On Fri, 2004-07-23 at 07:07, Andrew Bennetts wrote:
On Fri, Jul 23, 2004 at 09:38:56AM -0400, James Y Knight wrote:
Wait, wait, that causes *hangs*? That seems like a bad thing. It doesn't look like an obviously wrong thing to do to me. Do you know *why* it's hanging?
I'm not sure why it's hanging, and I'd be happy for someone to figure out why. Ideally they'd fix the problem too, if there is one.

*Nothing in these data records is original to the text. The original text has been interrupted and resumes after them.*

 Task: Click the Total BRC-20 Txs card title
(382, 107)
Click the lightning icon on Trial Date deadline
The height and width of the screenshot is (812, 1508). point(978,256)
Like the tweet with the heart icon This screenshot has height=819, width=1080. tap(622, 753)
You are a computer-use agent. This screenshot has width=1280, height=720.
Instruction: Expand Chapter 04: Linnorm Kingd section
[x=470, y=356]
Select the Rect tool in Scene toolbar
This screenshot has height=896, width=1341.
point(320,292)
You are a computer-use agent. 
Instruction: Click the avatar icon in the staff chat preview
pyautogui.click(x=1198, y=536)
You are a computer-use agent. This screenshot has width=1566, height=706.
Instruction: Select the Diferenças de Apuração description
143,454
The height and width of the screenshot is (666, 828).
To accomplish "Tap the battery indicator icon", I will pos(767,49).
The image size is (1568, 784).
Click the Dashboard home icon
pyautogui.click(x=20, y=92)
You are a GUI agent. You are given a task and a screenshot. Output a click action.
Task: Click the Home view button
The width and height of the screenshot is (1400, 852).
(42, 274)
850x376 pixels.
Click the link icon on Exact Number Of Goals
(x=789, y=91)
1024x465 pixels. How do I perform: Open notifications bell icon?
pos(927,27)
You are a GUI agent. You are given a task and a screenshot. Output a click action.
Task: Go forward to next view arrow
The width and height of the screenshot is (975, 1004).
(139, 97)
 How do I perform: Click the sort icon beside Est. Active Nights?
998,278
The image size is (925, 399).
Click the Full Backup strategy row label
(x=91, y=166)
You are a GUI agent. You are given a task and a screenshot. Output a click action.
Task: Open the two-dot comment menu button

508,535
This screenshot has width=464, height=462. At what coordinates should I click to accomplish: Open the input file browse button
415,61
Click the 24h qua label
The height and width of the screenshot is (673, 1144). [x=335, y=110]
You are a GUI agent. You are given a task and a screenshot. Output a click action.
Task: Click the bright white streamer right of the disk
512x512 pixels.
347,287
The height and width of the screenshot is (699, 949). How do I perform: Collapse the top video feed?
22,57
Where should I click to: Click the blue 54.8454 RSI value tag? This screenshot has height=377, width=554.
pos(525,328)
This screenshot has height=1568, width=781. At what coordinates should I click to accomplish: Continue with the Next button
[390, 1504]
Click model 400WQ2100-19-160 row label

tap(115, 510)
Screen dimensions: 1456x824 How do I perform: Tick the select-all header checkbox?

My suspicion is that the bug is in that test, not in Twisted, though. The process_pausing.py script itself is far too ugly to have any confidence in. It tries to detect that writes to stdout block by looking at times, which is extremely fragile. Worse, detecting that writing to stdout blocks doesn't necessarily prove anything anyway: the intention (presumably, the test has no comments) is apparently to test that pauseProducing on a transport will cause pipes from a child process to be unread and hence let the buffers fill. But the child process could just as easily be finding that the writes are blocking because it's simply writing more frequently than the parent is reading, e.g. due to scheduling anomalies...
I'm also not aware of any real world reports of problems with the process code hanging, despite the test being pretty prone to intermittent failure, which is also highly suggestive that the test is broken, not the code.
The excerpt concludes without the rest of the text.